John, take a look at Serial # 238488, the Sample 32. It produced 4.3 bcf in 12 months and has produced 7.68 Bcf in 30 months. Is still making over 100 million/month.
That's what everyone is aspiring to for sure and hopefully we'll have a really hot summer and very cold winter. That would be a great start to alleviating some of the hurt put on gas prices!
LOL for the Day.
One of the problems that I have to keep in mind is that data available to me is not very good. The state, and therefore IHS show this well with a cumulative of 4.2 BCF and currently producing 46 mmcf/month. Early production, not reported under the unit LUW, is hard to run down if working with 1600 wells. SONRIS shows 238488 associated with 615551, which is reported to have made 46483 MCF in March.

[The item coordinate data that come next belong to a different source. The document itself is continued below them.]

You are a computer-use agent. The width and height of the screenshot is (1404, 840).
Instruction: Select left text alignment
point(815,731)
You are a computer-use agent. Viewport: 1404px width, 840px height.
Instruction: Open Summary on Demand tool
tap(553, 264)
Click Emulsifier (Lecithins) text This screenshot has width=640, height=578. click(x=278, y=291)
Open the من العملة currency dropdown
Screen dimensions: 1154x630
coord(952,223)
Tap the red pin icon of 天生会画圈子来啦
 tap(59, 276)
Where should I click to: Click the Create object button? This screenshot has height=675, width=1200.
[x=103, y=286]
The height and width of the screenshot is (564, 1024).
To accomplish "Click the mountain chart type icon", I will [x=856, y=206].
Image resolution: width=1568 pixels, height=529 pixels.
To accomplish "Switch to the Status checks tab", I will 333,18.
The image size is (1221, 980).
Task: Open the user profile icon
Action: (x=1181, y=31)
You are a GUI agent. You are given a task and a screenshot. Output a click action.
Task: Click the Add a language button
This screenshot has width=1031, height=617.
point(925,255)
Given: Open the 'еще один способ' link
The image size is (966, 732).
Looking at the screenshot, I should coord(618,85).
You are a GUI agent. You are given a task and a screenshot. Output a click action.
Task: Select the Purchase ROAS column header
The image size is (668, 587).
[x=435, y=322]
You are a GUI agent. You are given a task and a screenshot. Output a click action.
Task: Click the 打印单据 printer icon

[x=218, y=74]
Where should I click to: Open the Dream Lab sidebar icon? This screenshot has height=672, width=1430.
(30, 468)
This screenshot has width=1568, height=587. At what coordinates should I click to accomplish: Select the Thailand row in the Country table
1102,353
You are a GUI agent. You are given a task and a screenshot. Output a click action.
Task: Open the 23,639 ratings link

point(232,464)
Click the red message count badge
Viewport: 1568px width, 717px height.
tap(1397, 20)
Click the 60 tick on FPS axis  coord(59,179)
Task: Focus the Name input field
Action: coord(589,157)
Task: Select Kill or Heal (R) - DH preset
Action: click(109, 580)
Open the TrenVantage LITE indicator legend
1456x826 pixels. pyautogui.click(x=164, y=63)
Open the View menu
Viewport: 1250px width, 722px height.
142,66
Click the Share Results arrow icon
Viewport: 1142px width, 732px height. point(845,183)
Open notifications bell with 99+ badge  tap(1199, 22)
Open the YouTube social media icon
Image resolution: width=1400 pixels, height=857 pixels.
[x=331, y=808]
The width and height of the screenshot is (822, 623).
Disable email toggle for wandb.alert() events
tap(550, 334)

If, in fact, it made over 100,000 MCF then my opinion on EUR is suspect.
I have located over 600 wells that appear to have an economically significant EUR of less than 3 BCF, but that is based on IHS data.
As others point out - the ultimate recovery will be determined by the actual long term decline rates. While the initial blitz of production and very rapid initial production decline garners all of the attention, I have always found the latter part of the predicted decline curves to be pretty interesting. I suspect that there is a natural tendency to think of the decline curve as staying as steep as it is in the beginning. Although 1/3 and 1/2 of EUR are predicted in 1 and 3-4 yrs respectively, the rest of the EUR is predicted over 20 - 40 years or more. While how wisely the initial windfall is used probably varies widely, I tend to think positively about the latter part of the HS predicted flattening decline curve as something like an annuity - if the predictions hold with some accuracy... (and who knows what NG prices will be)
LesB-- please explain what a typical alternate well is vs a haynesville shale well, Thanks for reply answer
Adubu, alternate (Haynesville Shale) wells are the ones drilled in a Haynesville Unit in Louisiana after the initial well is drilled in the unit. Most of the current Haynesville Shale wells currently being drilled in Louisiana are alternate unit wells.
LesB-- Why IYO (In your Opinion)with NG at $2.5 or< would operator drill addition alternate wells in Unit after one well HBP the leases? Are there leases with drilling clauses with that short of time between wells that force operator to drill out the unit?
Adubu, many companies have their 2012 (and some 2013) natural gas production hedged at $4.00+ per MMBtu resulting in profitable drilling in the Haynesville Shale. Companies still need to generate earnings growth so it is just a matter of where the Haynesville Shale wells rank in their overall development opportunities.